Je vois l’agresseur de Zemmour comme le pur produit de l’histoire que nous vivons. D’une société désunie où disparait la norme morale commune à tous, enseignée jadis dans les écoles. Mais la nostalgie n’est pas mon fort.

Je constate que cette agression illustre concrètement combien les fractures sociales entre différents types de populations, analysées récemment dans trois bons livres[2], doivent retenir notre attention, car leur gravité n’est pas tant d’ordre économique que culturel et moral, et partant intellectuel.

La vie politique de la France est intimement liée à l’histoire des idées à laquelle elle doit son identité. La domination intellectuelle et morale de la gauche d'aujourd’hui est encore formée de deux grands courants d’idées que la réalité rend pourtant obsolètes et inopérants pour comprendre les sociétés du XXIème siècle : l’anti-fascisme d’après la seconde guerre mondiale et l’idéologie antiraciste et différentialiste de la fin du XXème siècle.

Ce décalage d’avec la réalité sociale actuelle explique, pour une large part, la disparition électorale progressive des partis politiques de gauche, PC, PS etc…

Pourtant cette obsolescence progressive de la gauche n’a contradictoirement pas encore entamé sa position idéologiquement dominante dans la société. Comme en témoigne, les procès intentés à Eric Zemmour, précisément, qui doit comparaître pour « provocation à la haine raciale » après que celui-ci ait établi un rapprochement en septembre 2019, lors de la Convention de la droite[3] entre islam, islamisme et terrorisme. 

Depuis une dizaine d’années, l’émergence d’une contre-culture de droite s’oppose à la traditionnelle domination de la gauche intellectuelle.
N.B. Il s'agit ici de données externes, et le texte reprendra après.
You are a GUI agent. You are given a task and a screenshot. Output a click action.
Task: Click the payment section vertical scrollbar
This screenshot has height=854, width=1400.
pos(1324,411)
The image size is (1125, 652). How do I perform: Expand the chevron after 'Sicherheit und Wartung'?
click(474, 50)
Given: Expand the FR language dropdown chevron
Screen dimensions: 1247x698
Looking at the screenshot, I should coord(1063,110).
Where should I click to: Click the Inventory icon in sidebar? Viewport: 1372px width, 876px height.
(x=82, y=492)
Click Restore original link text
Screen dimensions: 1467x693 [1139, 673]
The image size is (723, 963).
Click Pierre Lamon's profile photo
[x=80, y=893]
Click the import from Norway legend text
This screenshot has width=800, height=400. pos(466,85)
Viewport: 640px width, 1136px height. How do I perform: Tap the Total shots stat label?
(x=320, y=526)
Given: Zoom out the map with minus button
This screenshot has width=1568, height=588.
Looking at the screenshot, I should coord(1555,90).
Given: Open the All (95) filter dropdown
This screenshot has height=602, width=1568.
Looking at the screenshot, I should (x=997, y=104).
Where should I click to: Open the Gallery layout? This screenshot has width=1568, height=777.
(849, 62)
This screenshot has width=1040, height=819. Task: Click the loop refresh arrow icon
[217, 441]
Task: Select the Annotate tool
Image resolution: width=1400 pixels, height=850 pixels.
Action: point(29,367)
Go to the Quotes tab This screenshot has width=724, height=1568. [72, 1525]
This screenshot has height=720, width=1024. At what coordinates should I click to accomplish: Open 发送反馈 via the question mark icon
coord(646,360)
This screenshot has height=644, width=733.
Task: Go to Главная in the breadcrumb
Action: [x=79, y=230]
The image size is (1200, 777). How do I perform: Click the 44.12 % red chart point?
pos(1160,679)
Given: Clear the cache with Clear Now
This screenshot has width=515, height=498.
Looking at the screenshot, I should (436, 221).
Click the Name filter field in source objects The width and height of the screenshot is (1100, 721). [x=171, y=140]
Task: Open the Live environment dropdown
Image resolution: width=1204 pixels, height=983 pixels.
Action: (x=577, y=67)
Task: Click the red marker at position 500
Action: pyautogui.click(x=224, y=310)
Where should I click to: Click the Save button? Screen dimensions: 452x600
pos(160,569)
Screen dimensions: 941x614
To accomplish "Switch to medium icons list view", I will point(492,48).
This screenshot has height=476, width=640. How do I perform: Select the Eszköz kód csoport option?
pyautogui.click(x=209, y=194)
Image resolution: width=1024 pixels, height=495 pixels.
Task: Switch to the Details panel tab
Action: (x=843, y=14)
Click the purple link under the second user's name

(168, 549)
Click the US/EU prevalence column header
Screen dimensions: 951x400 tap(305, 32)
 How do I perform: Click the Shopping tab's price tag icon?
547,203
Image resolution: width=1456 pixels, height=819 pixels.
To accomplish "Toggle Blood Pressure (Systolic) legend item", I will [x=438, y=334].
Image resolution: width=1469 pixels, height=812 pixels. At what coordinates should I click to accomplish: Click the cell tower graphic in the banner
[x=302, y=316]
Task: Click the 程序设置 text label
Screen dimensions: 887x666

Elle est relayée par des médias qui favorisent le débat d’idées : le magazine Atlantico.fr, le Figaro-Vox, RMC, Sud Radio ou CNEW. Ce n’est pas sans soulever une attitude réactionnaire de la part de ses adversaires idéologiques.

Cette ouverture au dialogue, et la possibilité d’entendre enfin d’autres analyses, a le mérite de pointer du doigt le danger réel, immédiat, quotidien d’une néo-culture islamisée des banlieues qui a son langage et ses moeurs, autant que les . journalistes et les intellectuels tonitruants de la gauche moralisatrice qui désignent à la vindicte publique ceux qu’ils brocardent de racisme ou de fascisme.

Entre cette gauche bornée qui avance avec des oeillères comme un âne dans le brouillard, qui refuse de voir la réalité en face et considère toute critique contre les dérives totalitaires d’une religion, ou le constat d’une sécession culturelle dans les banlieues comme des tabous, il y a fort à parier que la France démocratique, la France qui se disait Charlie, sera de plus en plus nombreuse à regarder Face à l’Info sur CNEWS.


[1] Auteur notamment de :Nos mals-aimés : ces musulmans dont la France ne veut pas, Paris, Grasset, 2013

[2]L’archipel français de Jérôme Fourquet, Bloc contre Bloc de Jérôme Sainte-Marie, Recomposition, d’Alexandre Devecchio.